The API for Graph construction in Tez appears a lot simpler and intuitive to understand than the corresponding one in Dryad. Hence, it seems easier to adopt the model from a programmer perspective.
Given Tez was launched with a specific initiative of making Hive faster, there is a goal it is working towards, and there seems to already be evidence that Tez is enabling improvements in Hive as shown here.

Personally, I feel it would be good to have Tez succeed and several people who have invested in Hive will be able to see huge improvements in performance from their existing applications.

Acknowledgements

Most of the information for this post has come from the publicly available knowledge in blog posts and published paper. If there is any omission or mis-representation, please do let me know !

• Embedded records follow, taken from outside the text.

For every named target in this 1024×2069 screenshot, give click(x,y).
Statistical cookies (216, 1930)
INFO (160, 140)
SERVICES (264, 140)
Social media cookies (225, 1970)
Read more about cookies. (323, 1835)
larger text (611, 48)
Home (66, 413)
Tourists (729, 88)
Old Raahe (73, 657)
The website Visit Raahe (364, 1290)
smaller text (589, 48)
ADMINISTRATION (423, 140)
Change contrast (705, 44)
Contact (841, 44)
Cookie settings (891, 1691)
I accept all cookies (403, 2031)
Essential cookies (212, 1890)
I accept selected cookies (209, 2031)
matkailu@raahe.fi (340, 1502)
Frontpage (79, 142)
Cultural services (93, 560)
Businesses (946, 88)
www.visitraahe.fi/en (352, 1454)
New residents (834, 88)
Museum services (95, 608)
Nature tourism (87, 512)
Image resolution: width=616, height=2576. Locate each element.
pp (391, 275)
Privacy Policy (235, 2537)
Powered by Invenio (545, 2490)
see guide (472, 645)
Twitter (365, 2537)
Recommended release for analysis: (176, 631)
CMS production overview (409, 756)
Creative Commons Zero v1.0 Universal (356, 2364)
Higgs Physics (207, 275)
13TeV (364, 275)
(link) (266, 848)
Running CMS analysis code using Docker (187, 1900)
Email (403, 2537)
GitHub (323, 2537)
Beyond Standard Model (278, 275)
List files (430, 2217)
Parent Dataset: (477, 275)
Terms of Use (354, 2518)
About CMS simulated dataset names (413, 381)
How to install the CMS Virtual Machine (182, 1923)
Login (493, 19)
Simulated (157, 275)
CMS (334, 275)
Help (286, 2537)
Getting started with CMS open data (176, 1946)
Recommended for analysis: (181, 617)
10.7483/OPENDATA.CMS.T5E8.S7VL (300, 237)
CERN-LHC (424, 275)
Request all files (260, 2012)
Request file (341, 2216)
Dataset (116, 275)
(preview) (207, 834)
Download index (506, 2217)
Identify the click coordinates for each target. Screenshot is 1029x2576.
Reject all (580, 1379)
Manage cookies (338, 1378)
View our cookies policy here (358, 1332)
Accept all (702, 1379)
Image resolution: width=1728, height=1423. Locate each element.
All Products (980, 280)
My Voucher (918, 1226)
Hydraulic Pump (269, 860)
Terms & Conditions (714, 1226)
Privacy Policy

An initial draft of this post was reviewed by a few committers at Hortonworks: Siddharth Seth, Bikas Saha, Hitesh Shah and Vinod Kumar Vavilapalli. I am thankful to them for their feedback. While I have incorporated some of it, I felt some others are best explained from their end, possibly as comments. I will notify them once the blog is published.

Specifically calling out two points:

Both Sid and Hitesh have called out that there are going to be additional changes to the architecture and features in Tez that will soon be published. As this blog was being written, a new post came out from Hortonworks mentioning a new concept called Tez Sessions. So, be sure to watch out for Hortonworks blogs on Tez for more information.
Bikas provided feedback about Tez’s motivation being closer not just to systems like Dryad, but also other data flow systems like Hyracks and Nephele. It may be a good academic exercise to see these other systems as well from a perspective of learning.